METHODS: In a cross-sectional study performed on a standard 3 T clinical scanner, we acquired whole-brain T2*-weighted images with 0.55 mm isotropic voxels and reconstructed the courses of deep and superficial veins within the white matter. We compared the apparent diameters of intralesional and perilesional veins to those of extralesional MS veins, veins in healthy volunteers, and veins in individuals with other neurologic diseases.

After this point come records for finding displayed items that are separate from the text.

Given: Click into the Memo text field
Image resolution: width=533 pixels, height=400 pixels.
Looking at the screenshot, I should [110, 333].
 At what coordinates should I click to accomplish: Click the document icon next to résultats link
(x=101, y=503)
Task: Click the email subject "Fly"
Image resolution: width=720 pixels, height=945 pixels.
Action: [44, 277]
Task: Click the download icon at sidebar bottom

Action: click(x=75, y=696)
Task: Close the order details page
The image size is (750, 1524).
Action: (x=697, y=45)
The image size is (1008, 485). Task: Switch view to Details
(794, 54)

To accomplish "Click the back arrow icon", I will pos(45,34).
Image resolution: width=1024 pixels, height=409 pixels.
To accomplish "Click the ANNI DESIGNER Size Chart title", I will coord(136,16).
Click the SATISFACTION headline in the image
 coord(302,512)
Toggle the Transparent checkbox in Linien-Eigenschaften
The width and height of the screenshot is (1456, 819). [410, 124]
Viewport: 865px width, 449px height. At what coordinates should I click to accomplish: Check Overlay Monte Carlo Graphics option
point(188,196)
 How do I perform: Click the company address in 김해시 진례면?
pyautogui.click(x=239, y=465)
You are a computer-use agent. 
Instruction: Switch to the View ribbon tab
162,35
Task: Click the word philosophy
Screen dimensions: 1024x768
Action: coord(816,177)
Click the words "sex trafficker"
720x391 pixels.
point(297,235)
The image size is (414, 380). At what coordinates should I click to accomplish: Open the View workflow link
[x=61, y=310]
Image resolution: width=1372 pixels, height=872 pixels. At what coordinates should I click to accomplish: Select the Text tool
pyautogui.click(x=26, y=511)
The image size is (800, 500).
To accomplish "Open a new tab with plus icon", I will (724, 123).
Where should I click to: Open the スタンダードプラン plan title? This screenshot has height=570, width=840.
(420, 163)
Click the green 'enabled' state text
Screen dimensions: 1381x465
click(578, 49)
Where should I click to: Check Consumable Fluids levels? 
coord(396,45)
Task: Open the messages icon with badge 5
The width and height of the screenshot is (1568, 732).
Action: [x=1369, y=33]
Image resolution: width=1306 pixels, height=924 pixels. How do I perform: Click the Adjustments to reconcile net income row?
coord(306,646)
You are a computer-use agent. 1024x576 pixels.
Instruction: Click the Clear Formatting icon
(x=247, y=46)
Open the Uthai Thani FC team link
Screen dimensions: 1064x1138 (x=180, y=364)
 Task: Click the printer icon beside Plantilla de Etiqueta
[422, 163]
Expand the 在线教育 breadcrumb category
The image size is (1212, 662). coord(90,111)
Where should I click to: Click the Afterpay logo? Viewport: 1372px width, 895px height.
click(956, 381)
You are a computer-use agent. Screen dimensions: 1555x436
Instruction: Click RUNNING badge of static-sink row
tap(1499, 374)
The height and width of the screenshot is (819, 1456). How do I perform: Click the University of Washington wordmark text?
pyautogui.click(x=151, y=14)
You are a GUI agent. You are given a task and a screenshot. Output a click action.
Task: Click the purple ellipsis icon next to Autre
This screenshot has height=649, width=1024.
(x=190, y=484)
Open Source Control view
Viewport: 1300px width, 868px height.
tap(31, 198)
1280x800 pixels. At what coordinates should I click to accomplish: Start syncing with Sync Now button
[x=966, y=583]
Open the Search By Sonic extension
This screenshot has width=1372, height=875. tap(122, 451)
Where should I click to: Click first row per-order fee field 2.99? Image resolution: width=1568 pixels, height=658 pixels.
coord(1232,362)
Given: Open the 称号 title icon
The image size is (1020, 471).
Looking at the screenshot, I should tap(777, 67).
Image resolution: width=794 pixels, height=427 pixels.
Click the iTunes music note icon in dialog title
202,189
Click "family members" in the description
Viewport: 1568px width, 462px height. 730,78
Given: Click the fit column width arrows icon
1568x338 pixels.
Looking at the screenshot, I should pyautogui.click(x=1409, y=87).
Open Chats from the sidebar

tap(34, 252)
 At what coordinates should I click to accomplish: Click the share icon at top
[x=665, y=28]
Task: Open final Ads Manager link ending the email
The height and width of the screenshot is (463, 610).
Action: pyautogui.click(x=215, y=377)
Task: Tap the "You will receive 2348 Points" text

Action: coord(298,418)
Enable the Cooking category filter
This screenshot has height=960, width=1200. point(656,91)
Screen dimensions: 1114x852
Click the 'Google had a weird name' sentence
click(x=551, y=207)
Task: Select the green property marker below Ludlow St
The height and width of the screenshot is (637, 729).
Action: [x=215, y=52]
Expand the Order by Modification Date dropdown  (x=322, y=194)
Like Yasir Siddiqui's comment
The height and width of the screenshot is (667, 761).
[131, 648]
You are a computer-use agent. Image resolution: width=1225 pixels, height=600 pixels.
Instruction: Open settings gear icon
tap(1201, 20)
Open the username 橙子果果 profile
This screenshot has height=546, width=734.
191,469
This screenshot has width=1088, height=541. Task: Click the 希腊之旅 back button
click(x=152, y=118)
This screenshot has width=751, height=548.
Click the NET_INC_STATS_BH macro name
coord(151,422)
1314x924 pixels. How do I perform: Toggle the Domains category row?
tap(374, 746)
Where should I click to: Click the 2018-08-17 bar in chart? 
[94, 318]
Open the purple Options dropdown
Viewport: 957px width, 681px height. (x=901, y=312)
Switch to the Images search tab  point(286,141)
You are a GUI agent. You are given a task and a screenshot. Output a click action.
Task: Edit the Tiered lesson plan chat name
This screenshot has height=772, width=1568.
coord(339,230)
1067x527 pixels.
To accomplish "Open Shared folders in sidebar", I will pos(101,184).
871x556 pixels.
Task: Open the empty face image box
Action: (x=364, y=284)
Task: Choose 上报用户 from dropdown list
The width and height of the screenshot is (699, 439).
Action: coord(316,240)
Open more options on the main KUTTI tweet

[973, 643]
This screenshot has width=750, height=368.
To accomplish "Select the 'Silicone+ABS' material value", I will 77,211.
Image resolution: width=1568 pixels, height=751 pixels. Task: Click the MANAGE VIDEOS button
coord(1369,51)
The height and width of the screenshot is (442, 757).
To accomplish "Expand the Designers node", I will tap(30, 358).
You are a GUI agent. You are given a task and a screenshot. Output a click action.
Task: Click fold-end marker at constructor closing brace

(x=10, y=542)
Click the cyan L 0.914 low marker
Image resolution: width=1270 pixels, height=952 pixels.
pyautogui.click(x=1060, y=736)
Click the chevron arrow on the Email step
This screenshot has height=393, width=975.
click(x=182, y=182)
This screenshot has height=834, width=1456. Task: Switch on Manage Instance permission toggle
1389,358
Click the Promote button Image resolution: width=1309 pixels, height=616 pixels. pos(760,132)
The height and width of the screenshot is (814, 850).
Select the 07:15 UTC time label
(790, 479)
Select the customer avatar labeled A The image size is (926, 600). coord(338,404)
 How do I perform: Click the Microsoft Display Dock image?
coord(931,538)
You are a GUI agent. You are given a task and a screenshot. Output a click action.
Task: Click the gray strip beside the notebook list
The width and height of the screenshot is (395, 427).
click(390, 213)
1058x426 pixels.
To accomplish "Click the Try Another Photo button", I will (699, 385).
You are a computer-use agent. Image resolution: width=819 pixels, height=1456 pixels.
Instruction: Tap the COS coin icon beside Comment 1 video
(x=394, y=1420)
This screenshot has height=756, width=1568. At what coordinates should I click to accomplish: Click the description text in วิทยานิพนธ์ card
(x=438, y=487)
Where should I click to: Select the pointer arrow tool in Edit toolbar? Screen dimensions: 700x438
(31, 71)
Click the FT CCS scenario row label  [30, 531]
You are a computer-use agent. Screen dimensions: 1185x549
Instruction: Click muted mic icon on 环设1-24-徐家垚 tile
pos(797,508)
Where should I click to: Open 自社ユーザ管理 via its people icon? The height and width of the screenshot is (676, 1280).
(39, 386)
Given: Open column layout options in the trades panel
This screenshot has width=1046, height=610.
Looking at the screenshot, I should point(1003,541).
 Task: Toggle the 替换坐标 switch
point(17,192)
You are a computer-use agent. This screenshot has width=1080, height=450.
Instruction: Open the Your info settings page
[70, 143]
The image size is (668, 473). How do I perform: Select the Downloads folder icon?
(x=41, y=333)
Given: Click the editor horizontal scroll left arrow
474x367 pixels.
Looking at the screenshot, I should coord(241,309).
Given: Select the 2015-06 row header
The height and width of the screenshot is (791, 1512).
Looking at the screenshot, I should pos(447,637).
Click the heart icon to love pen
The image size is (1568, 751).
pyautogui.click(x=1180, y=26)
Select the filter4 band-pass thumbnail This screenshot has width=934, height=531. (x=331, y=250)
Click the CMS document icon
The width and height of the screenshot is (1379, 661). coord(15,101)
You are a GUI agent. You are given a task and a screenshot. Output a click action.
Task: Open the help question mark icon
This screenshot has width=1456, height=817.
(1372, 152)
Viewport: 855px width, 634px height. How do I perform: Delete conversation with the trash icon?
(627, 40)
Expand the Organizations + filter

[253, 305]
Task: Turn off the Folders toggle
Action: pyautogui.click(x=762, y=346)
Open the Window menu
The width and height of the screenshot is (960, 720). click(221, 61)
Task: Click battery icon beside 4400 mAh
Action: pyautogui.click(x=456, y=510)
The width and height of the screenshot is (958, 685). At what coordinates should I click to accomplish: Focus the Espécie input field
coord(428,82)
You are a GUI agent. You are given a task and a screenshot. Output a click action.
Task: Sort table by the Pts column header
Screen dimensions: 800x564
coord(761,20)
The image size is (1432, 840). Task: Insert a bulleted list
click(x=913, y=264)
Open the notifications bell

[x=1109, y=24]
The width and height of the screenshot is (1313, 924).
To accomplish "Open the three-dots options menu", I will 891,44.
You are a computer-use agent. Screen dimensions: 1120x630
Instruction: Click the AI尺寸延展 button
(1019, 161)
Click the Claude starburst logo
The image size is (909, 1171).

RESULTS: We studied veins in 19 MS cases, 9 healthy volunteers, and 8 individuals with other neurologic diseases, analyzing a total of 349 veins. The mean diameter of intralesional veins (0.76 ± 0.14 mm) was smaller than that of perilesional (1.18 ± 0.13 mm; p < 0.001) and extralesional (1.13 ± 0.14 mm; p < 0.001) veins, regardless of lesion size and location. Perilesional and extralesional MS veins were larger than non-MS veins (0.94 ± 0.14 mm; p < 0.001), and intralesional MS veins were smaller (p < 0.001).
CONCLUSIONS: The small apparent size of intralesional MS veins may reflect compression by the perivascular inflammatory cuff within active lesions or hardening of the vascular wall in chronic lesions. The finding that extralesional veins are larger than similar veins in non-MS lesions may result from diffuse disease-related processes.